I am an immigrant. When people see my name or hear me speak, they know I am an immigrant. I am shocked by the climate of fear and contempt toward fellow immigrants currently promoted from the White House. And I am shaken by the anger and hatred people are expressing today at white supremacist rallies, on social media, and in YouTube clips.
This anti-immigrant sentiment is contrary to Christian values; it is inspired by ignorance, hatred, and fear. But it is also true that immigration is a very complex issue. Many people prefer to shout cheap slogans (“Build the wall!”) rather than exploring the many shades of gray that immigration issues entail. We have a lot of work to do, as individuals, families, and communities, to create a climate of truth-telling and civil discussion around immigration.

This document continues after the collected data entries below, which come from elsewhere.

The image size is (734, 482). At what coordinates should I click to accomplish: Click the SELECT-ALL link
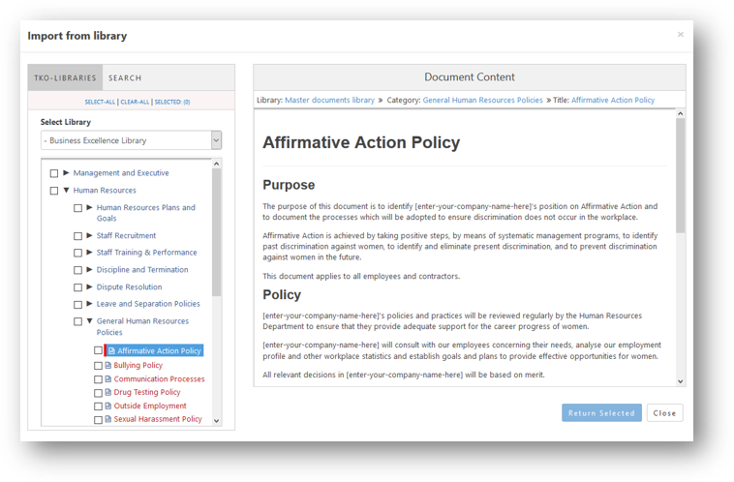point(100,102)
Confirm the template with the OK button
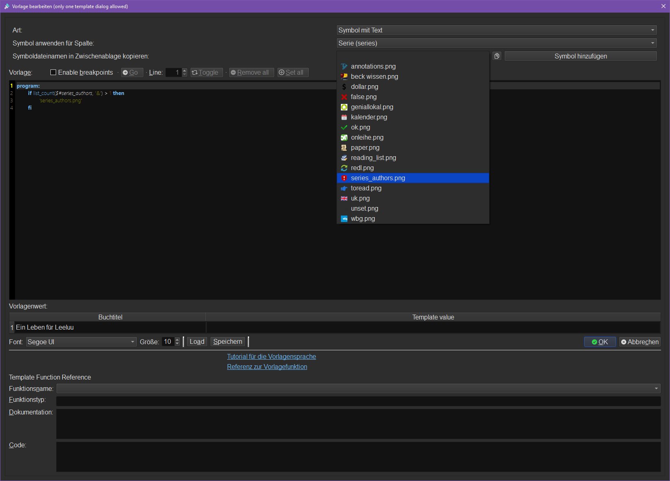The height and width of the screenshot is (481, 670). click(600, 342)
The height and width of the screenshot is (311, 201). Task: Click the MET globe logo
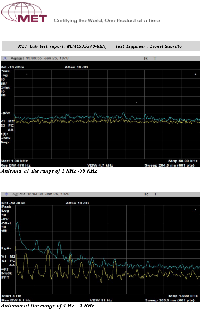pyautogui.click(x=24, y=12)
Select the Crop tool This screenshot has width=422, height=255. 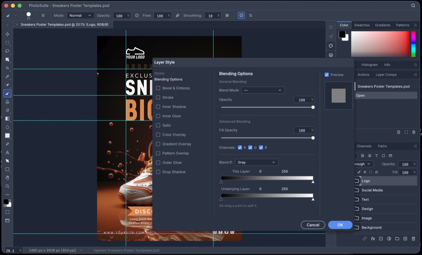[7, 68]
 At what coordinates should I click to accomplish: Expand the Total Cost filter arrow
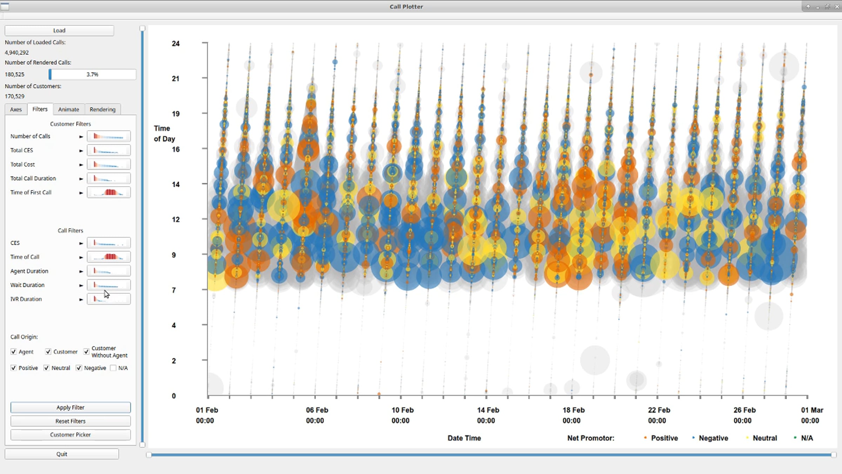(x=81, y=165)
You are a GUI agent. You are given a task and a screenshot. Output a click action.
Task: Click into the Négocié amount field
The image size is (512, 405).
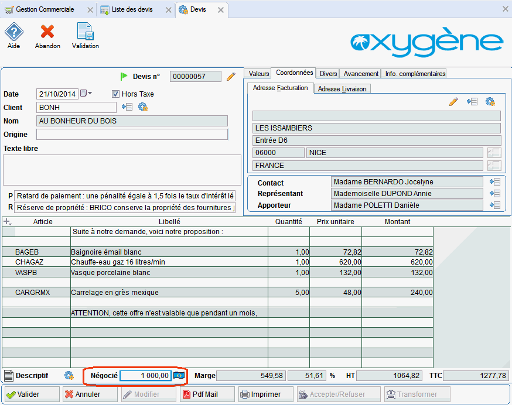tap(146, 376)
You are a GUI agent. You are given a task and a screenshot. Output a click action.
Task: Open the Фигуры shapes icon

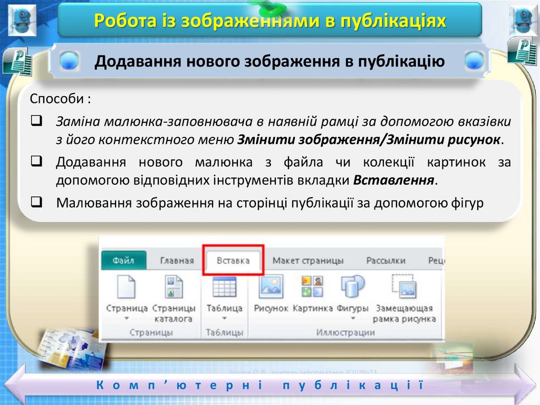tap(352, 288)
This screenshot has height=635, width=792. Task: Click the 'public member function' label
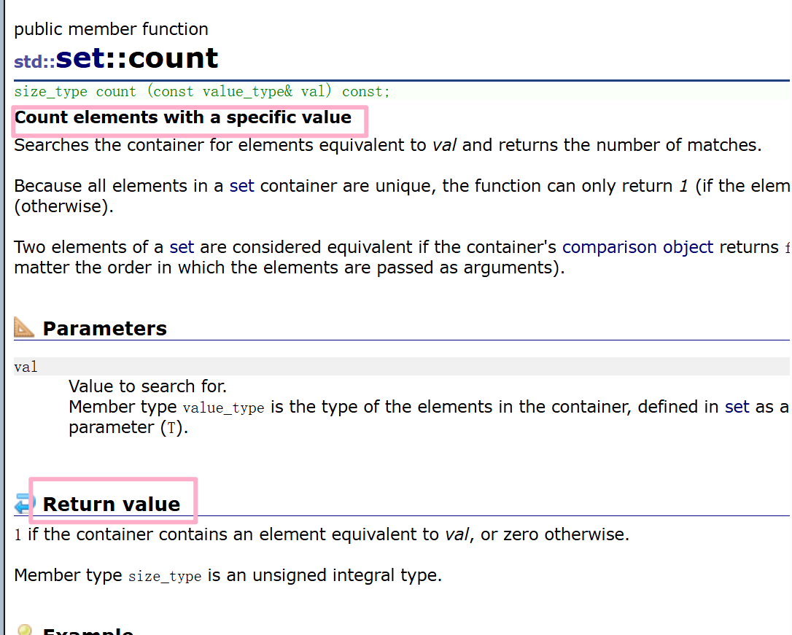[x=111, y=29]
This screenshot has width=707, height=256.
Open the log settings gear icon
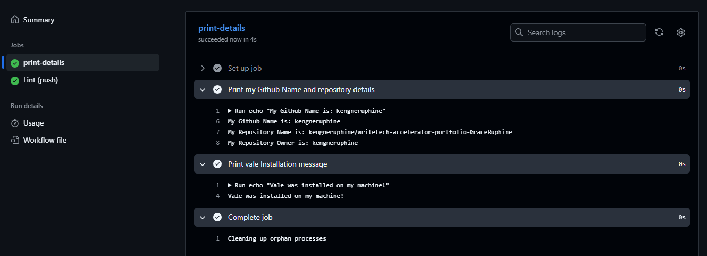click(x=681, y=32)
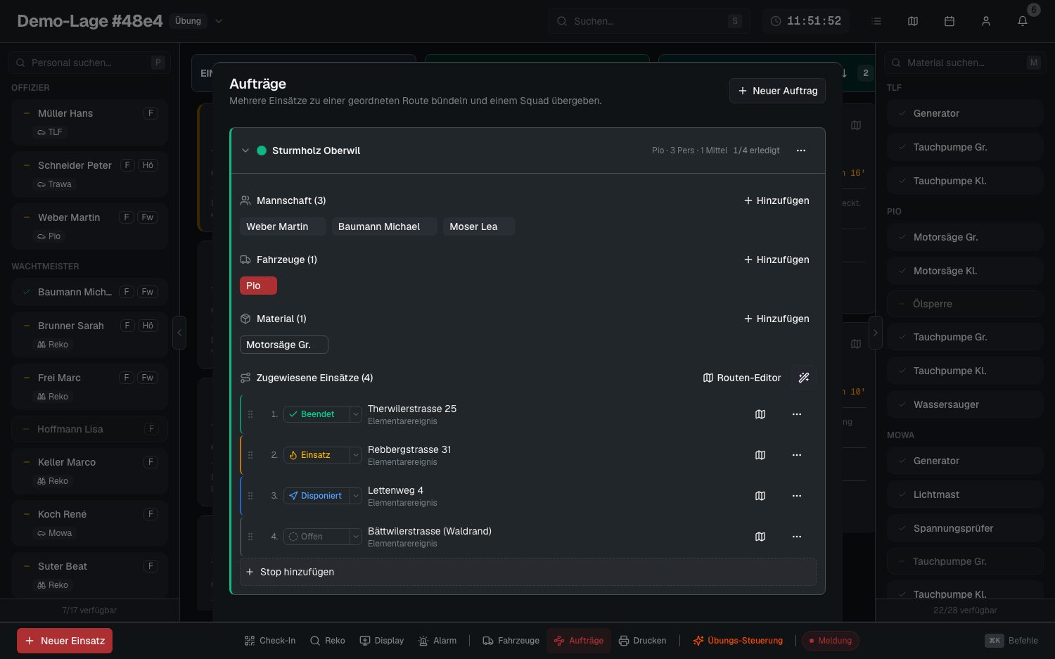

Here are a few suggestions of things you can do:
- Talk with your children about immigration and refugees.If you have information about how your own family immigrated to the U.S., perhaps you could show pictures and tell stories about their lives. If your children are a bit older, help them develop a more complex picture of immigration. Discuss the concept of territorial sovereignty, and how countries have the right and responsibility to control their borders. Also discuss some of the circumstances that lead people to try to enter a country illegally, including gang violence, death threats, and chronic poverty. You can talk about the crucial, and often ignored, contributions that immigrants make to our economy. If your children are older, you can also talk about racism in immigration policies and some of the prejudices that people have historically had against immigrants.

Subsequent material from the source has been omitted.